Selected passage -
*****
Tornado chasers in a van track an "elephant's trunk" tornado in South Dakota. Storm chaser Tim Samaras made his career gathering data from inside tornadoes, using an instrument that he invented and built.
Photograph by Carsten Peter, Nat Geo Image Collection

This Storm Chaser Risked It All for Tornado Research

Tim Samaras always wanted to be a storm chaser and he was one of the best. But then he encountered the deadly El Reno tornado of 2013.

BySimon Worrall
April 21, 2018
12 min read

We all know the famous scene from the Wizard Of Oz, when Dorothy is transported by a twister to a magical new land. For modern-day storm chasers like Tim Samaras, who received several grants from the National Geographic Society and is the hero of Brantley Hargrove’s The Man Who Caught the Storm, tornadoes exert a similar sense of wonder and awe. Chasing violent, meteorological events across the Great Plains, these derring-doers frequently risk their lives to get close to a tornado and help scientists understand what makes them tick.

When National Geographic caught up with the author at his home in Dallas, Texas, Hargrove explained why Tim Samaras was much more than just a storm chaser; why the Great Plains are the world’s premier breeding ground for tornadoes; and why the storm that eventually killed Samaras was so deadly.
*****
[Data entries]
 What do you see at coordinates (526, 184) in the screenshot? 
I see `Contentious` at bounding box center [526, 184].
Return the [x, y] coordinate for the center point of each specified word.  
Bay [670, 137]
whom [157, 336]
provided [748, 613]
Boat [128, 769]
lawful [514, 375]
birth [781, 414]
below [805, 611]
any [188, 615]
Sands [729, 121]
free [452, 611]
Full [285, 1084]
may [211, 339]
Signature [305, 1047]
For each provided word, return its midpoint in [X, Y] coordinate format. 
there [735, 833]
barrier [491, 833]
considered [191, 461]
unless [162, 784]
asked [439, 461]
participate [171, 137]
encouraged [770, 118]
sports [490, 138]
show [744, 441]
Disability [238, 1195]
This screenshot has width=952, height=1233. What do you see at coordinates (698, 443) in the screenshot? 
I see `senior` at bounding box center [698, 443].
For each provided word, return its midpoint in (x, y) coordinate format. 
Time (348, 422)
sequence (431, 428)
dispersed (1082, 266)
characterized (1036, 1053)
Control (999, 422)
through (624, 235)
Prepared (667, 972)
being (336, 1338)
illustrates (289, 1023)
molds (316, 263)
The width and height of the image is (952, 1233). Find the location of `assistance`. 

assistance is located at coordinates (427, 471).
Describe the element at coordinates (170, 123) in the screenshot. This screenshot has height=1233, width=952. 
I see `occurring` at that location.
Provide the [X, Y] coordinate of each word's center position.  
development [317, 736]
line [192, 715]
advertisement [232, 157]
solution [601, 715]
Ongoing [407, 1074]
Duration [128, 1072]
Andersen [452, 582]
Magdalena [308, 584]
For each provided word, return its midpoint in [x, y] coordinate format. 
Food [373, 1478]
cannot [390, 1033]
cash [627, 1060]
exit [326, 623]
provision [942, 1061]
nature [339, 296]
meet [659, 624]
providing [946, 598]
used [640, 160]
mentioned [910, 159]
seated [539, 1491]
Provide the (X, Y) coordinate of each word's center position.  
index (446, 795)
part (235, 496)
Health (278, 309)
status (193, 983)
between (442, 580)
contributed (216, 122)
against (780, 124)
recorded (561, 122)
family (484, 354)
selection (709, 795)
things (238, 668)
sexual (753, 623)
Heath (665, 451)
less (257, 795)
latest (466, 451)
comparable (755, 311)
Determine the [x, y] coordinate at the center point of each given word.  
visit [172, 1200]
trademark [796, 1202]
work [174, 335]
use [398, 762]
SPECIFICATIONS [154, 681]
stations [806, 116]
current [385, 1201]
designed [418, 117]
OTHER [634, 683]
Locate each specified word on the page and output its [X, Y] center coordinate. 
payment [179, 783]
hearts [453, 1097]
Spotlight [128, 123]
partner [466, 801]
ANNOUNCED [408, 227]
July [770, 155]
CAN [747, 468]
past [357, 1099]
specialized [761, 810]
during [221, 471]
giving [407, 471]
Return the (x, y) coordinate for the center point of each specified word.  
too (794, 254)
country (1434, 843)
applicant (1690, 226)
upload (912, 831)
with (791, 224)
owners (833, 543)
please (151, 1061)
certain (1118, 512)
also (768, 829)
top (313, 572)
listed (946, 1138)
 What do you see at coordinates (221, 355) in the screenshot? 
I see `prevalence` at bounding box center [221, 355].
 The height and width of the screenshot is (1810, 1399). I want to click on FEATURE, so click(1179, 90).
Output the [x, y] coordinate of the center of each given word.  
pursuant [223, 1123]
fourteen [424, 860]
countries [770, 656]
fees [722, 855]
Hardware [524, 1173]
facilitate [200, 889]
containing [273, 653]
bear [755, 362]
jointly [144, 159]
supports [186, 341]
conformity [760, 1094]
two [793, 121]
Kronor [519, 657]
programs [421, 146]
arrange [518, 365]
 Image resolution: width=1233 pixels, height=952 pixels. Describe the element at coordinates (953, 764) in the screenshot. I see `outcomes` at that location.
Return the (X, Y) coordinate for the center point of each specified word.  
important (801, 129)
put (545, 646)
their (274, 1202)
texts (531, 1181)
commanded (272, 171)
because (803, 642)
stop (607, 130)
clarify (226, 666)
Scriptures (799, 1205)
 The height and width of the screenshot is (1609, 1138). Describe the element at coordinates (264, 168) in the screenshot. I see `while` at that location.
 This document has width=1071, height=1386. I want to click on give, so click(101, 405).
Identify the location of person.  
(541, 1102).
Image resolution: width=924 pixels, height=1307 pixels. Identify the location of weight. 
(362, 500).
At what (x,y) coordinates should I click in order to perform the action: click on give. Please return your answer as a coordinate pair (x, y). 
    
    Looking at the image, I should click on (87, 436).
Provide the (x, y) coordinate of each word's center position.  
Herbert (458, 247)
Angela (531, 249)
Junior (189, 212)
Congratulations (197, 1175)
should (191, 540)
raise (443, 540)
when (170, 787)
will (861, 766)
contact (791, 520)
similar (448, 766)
*****
Job 1 -
Please answer these questions about the storm chaser article:
(a) In which state is the tornado shown in the photo caption?
(b) In what year did the El Reno tornado occur?
(c) In which city does Hargrove live?
Job 2 -
Rewrite the storm chaser article from "BySimon Worrall" to "makes them tick.", changing "twister" to "cyclone".
Job 3 -
Continue the storm chaser article from the point where it ends.

Expected answer 1 -
(a) South Dakota
(b) 2013
(c) Dallas, Texas

Expected answer 2 -
BySimon Worrall
April 21, 2018
12 min read

We all know the famous scene from the Wizard Of Oz, when Dorothy is transported by a cyclone to a magical new land. For modern-day storm chasers like Tim Samaras, who received several grants from the National Geographic Society and is the hero of Brantley Hargrove’s The Man Who Caught the Storm, tornadoes exert a similar sense of wonder and awe. Chasing violent, meteorological events across the Great Plains, these derring-doers frequently risk their lives to get close to a tornado and help scientists understand what makes them tick.

Expected answer 3 -
Photograph Courtesy Simon & Schuster Publicity

At the center of your book is a man named Tim Samaras. Give us a brief biographical profile and explain how he became a storm chaser.

Tim was not the guy you would have pegged to get the kind of data scientists have been trying and failing to get for decades. He was this middle-class guy born and raised in Lakewood, Colorado, grew up a bit of a tinkerer. He was always taking apart his mom’s appliances and conducting little experiments in his bedroom. During a thunderstorm he’d run a line out to a power pole outside to see if he could conduct a little bit of the charge to a light bulb. Or he’d tune the radio during storms and listen for the static crashes of far-off lightning. He was fascinated by storms.

What got him interested in storm chasing was a NOVA documentary on twisters. He saw scientists like Howie Bluestein going out after storms in an attempt to deploy a probe into the core of a tornado. Tim was transfixed by the image of these guys tracking these storms down, then racing down dirt roads trying to head them off. He wanted to do that. He wanted to become a chaser.

You write, “Until recently, the core of a tornado remained as remote as the surface of the sun.” Take us inside a twister and explain why Tim Samaras’s “turtle” was such an important innovation.

Scientists have been trying, and failing, for decades to get data from the core of a violent tornado. As you can imagine, it’s an extremely dangerous place. In high-end tornadoes, winds can be in excess of 200 mph, with hurtling debris capable of skewering telephone poles. Tornadoes are also a transitory occurrence. You can see hurricanes coming days ahead. With tornadoes, we often don’t know whether one’s going to come down 10 minutes before, so it’s extremely hard to get data.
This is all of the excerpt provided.